For each skill in the dispatch, the agent runs it. The skill applies the Source → Relevance → Worklist → Action pattern over the knowledge files in its domain and emits a JSON document.
The orchestrator consumes that JSON and maps the findings to PR comments, build gates or IDE diagnostics.

State of the art today

State as of May 2026:

Microsoft layer — 99 knowledge files distributed as: performance 42, security 14, privacy 11, style 11, upgrade 11, ui 9, testing 1. Performance is well covered; the rest of the domains sit between 9 and 14 files, except testing, which is just getting started with one.
Microsoft skills — 7 review skills: the super-skill al-code-review and its six leaves (al-performance-review, al-security-review, al-privacy-review, al-upgrade-review, al-style-review, al-ui-review).
Community layer — 14 knowledge files (8 performance, 6 security).
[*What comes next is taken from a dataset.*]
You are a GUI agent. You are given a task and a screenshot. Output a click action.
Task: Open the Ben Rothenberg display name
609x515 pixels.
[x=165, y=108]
The remaining domains haven’t been seeded and community/skills/ is empty.
Custom layer — empty. Only the structure exists.
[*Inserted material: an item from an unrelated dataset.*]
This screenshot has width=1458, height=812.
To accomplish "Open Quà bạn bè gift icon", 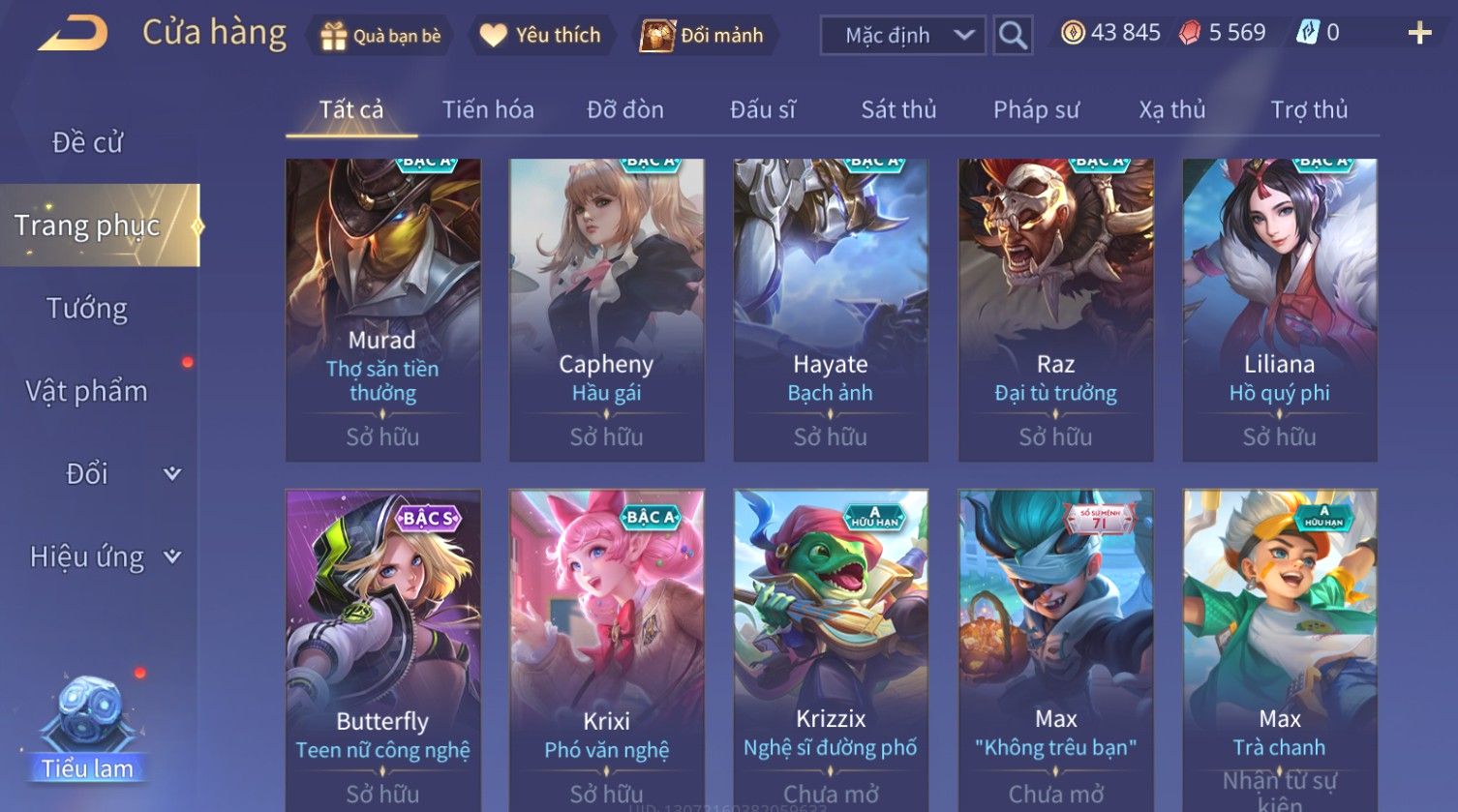I will click(333, 36).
A reminder, again from the repo itself: «Large and potentially breaking changes are expected. Public preview will soon be announced.» So keep in mind that what’s here today may move.

Inspiring Conclusions

BCQuality isn’t a BC best-practices course — it’s the first time Microsoft has structured BC knowledge explicitly so that an agent can consume it. The admission rule does the heavy work: if your LLM already knows it, it doesn’t need to be in the repo, which keeps the content useful and focused.

The natural next step — for those of us who’ve been building skills and frameworks around GitHub Copilot and Claude Code in AL — is to ask which parts of our own work fit well in /community/ and which make more sense kept in their own repos. That conversation is for a second article.

The doors it opens are the most interesting part:

It will be interesting to watch how the «admission rule» evolves as the repo grows. The temptation to add «important guidance» even when any LLM already knows it is always there, and the remedial filter loses its meaning the moment we relax. If Microsoft holds the line, BCQuality can become a very useful piece of the ecosystem.